The mummy is a dusty old walker originally hailing from the hot lands of the far south. Opposite of the ghoul and other abandoned dead, the mummy is unable to make the journey to the underworld because it is bound to our world by elaborate funerary rites, either intentionally or by accident.
Sometimes less is more when saying goodbye, particularly when removing and pickling parts. These rites must be undone if the dead is to find peace.
The wraith has spent so much of its life twisting every thought and every discussion back to itself that it failed to notice its own death. Its form has become as warped and wracked as the shriveled black heart inside, obsessing about losing their skill, power, or beauty.
Not only do they do this creepy backwards walking crawling thing, but their very touch, and I dare say five minutes conversation, will drain one of vigor and will to live.
The Draug is what you get when the biggest jerk in town finally eats grave-dirt. These people were so vile in life that it corrupted the body so much it refuses to die and turns into a big, bloated, blue-skinned monster.
They are vengeful wights seeking to do harm and guard wealth they hoarded in life. Unfortunately, being nasty has given their corpses some pretty sweet powers, such as ability to walk through walls, light fetch fire, the evil eye, and shape shifting.
The ghoul is the walking corpse of a person abandoned in the wild who likes to consume both the living and the dead. These leathery, eyeless husks seek revenge on those who abandoned them through snacking. They cannot end their eternal buffet until they receive proper burial rituals.
The vampire is an extremely bitey Walker who uses seduction and mesmerism to drink the blood of those whom it knew in life. Quite the flirt, these creatures can draw in victims through longing, guilt and the allure of eternal death, though they’re constantly leaving grave dirt on the floor and have dank carrion breath.

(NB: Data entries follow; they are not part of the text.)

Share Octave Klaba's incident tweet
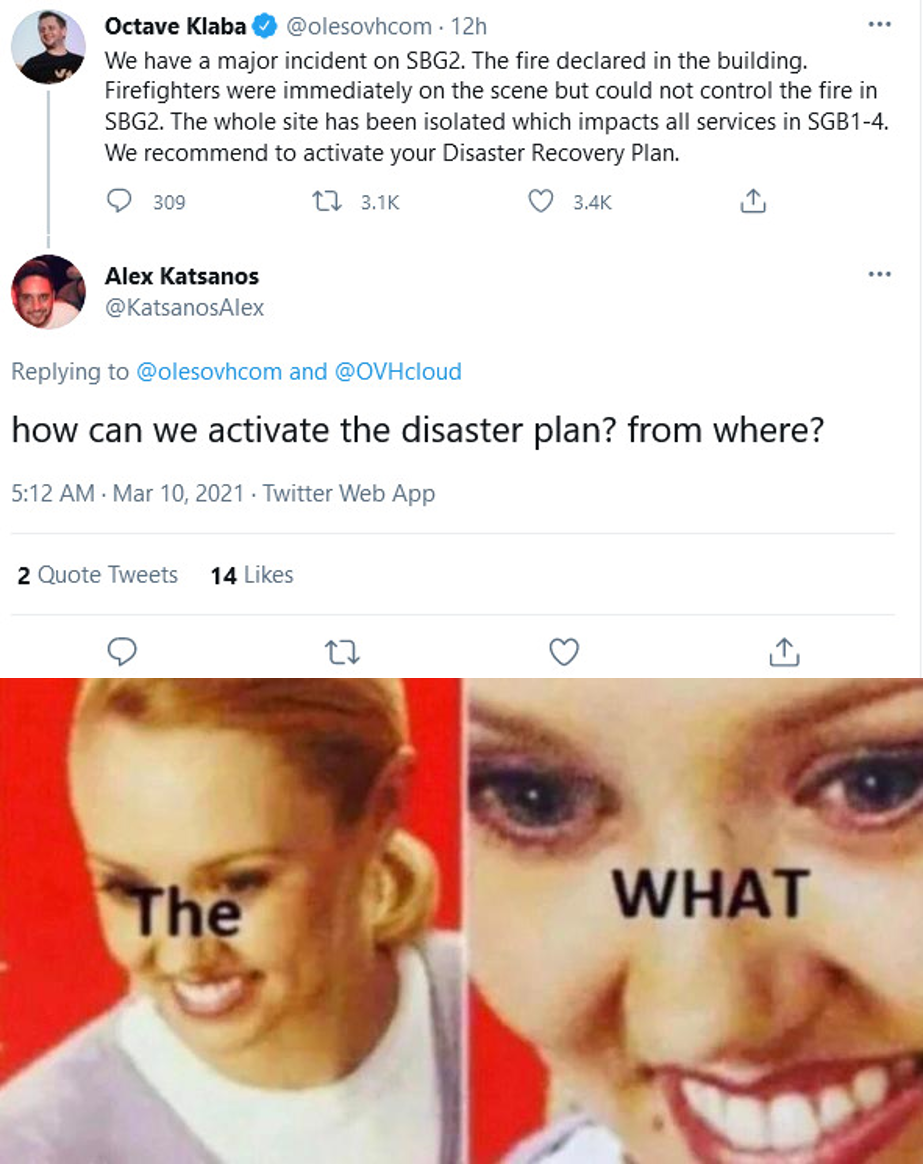This screenshot has width=923, height=1164. click(x=753, y=201)
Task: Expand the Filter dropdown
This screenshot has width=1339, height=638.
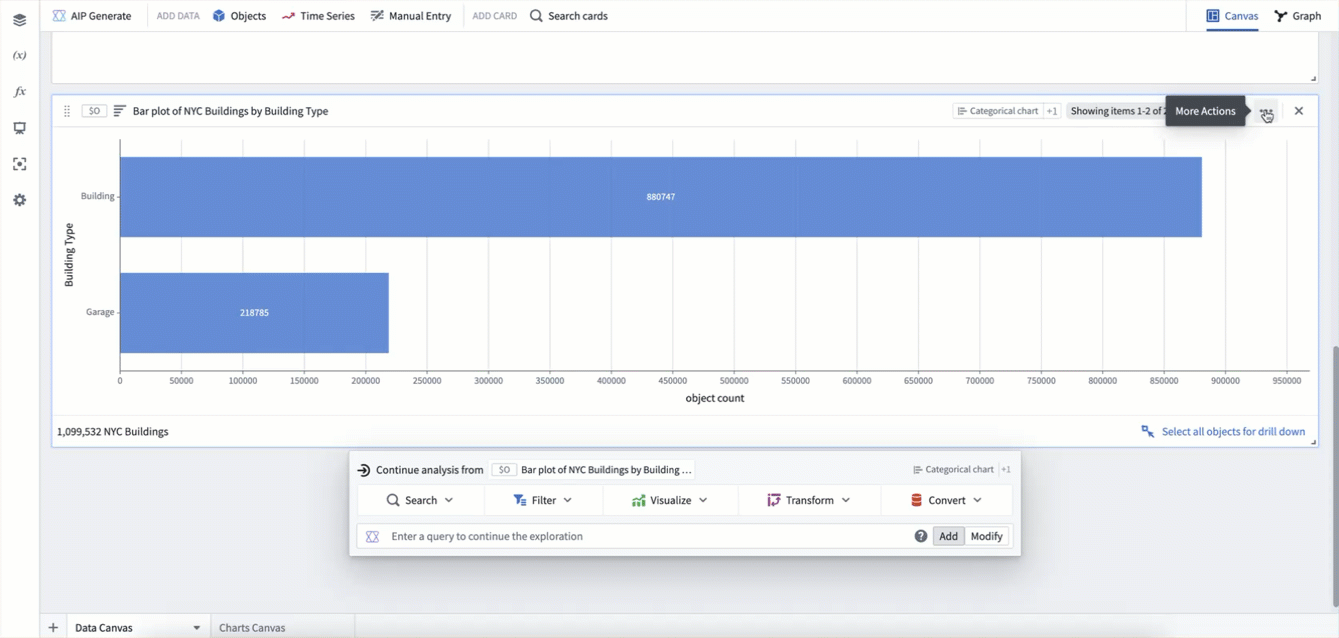Action: pos(543,500)
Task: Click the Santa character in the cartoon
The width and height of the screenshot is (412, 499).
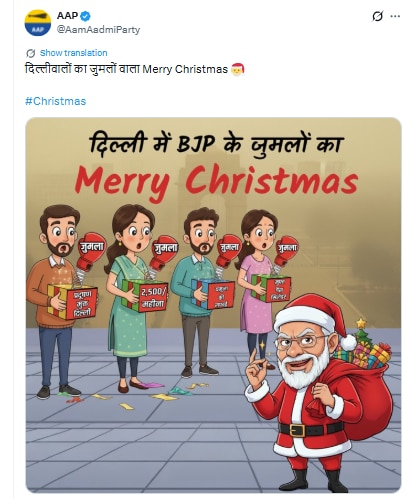Action: (x=308, y=390)
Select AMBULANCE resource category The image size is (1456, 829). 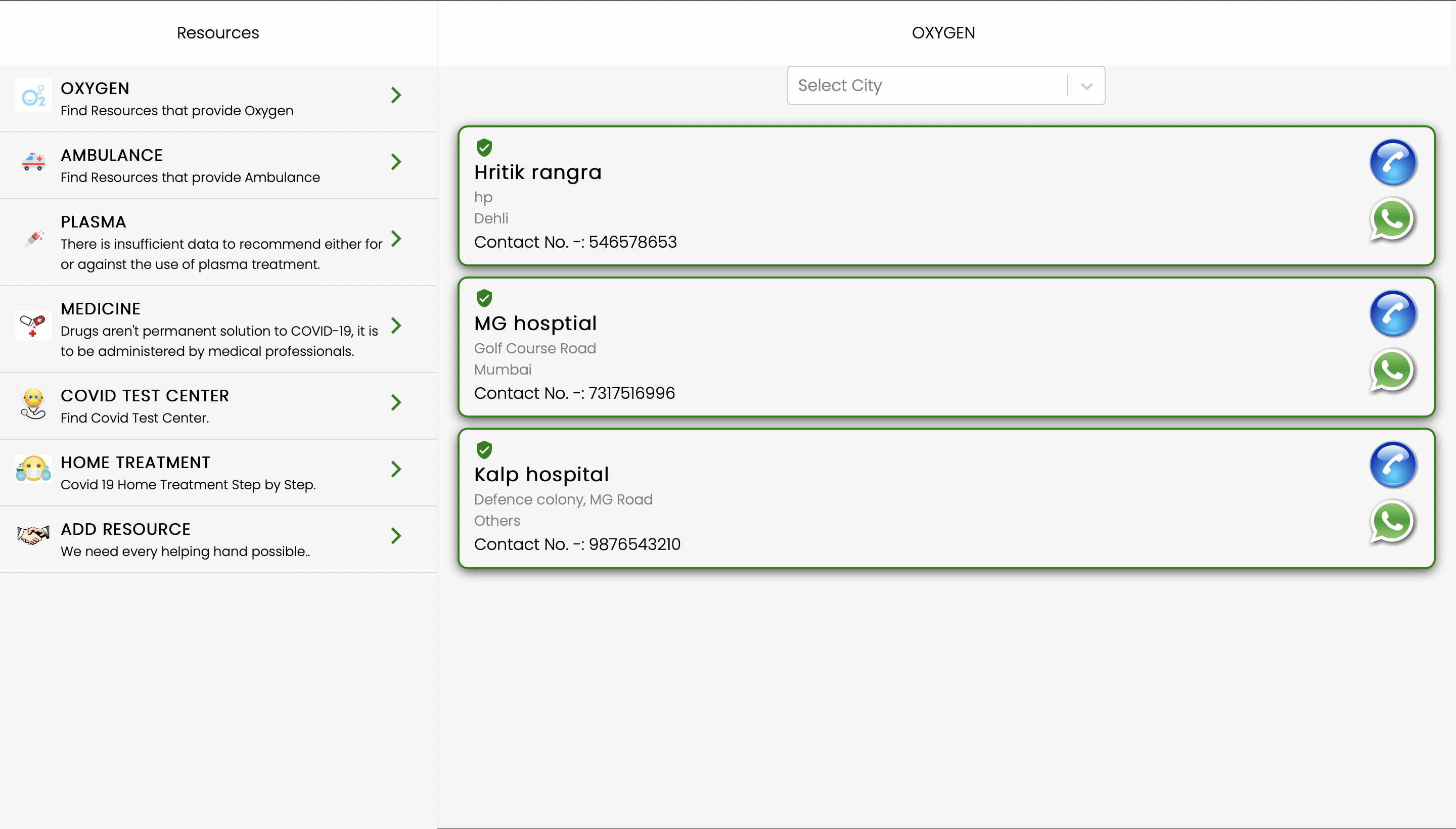click(112, 155)
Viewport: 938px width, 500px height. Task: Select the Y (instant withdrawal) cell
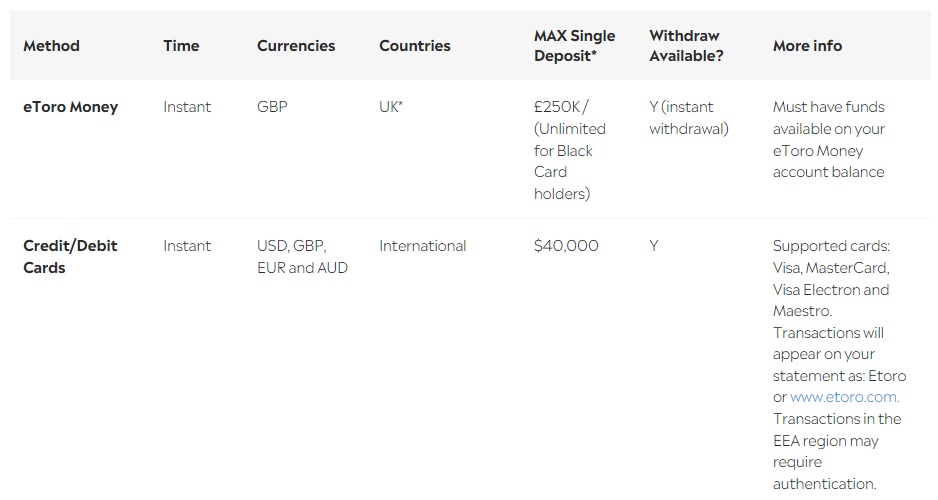(x=689, y=117)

The barrow wight can be found in old tombs or lonely moors trying to warm themselves with fetch fire. While they are one of the hungry dead, instead of flesh and blood, these wights seek the warmth of human touch.
Do not take pity, for they are deadly and the merest touch will chill you to the bone, much like the winter nights when someone—you know who you are—tries to slide their icy rump under the covers and stick it right on you.
The Strix is an owl-faced vampire in Italy who loves to steal unattended children.
The Rusalka is a dangerous relative to the Mermaid set on leading men to a watery grave.
The rat-faced Fir Darrig lurks in bogs and sewers but will invite himself to your hearth.
There are many books on the legends of bloodthirsty warriors filled with such rage that they fight like wild animals and can slough off blows from weapons that would kill any normal human, but there are far fewer tales of the type of warrior–or killer to be more precise–who through sheer cold detached brutality become so adept at taking life, they exude an aura of invincibility. When such a person is mortally wounded, if their hubris and will be strong enough, they become a Gangr known as a Fekst, or Fext.
The Fekst is an impervious revenant, immune to all martial weapons. They tend to continue on in death as in life, becoming unstoppable soldiers, warriors, or generals. The Fekst is devoid of all empathy and emotion, but for pride. They see themselves as better than all others and stronger than death itself. They have one purpose, to conquer and defeat enemies without mercy. All who are in their way are put to the sword: soldiers, prisoners, civilians, and even allies.
There is but one way to kill a Fekst. One must shoot it with an unusual projectile, such as a button, a stone, or a piece of glass. The throwaway quality of the projectile and its uselessness is what makes it a suitable weapon against the Fekst, for these cold-hearted and disdainful monsters are superior to all and only the most symbolically insignificant weapons may do them harm.
Though the Fekst’s complete lack of humanity and seeming invulnerability would be sure tells of its monstrous nature to the observant weirder, there are a number of tales where men followed a Fekst into battle believing him to be protected by the gods. However, the longer a Fekst exists in its un-dead state, the more grayed and stretched it’s demeanor becomes, until there is no possible way to hide its true being.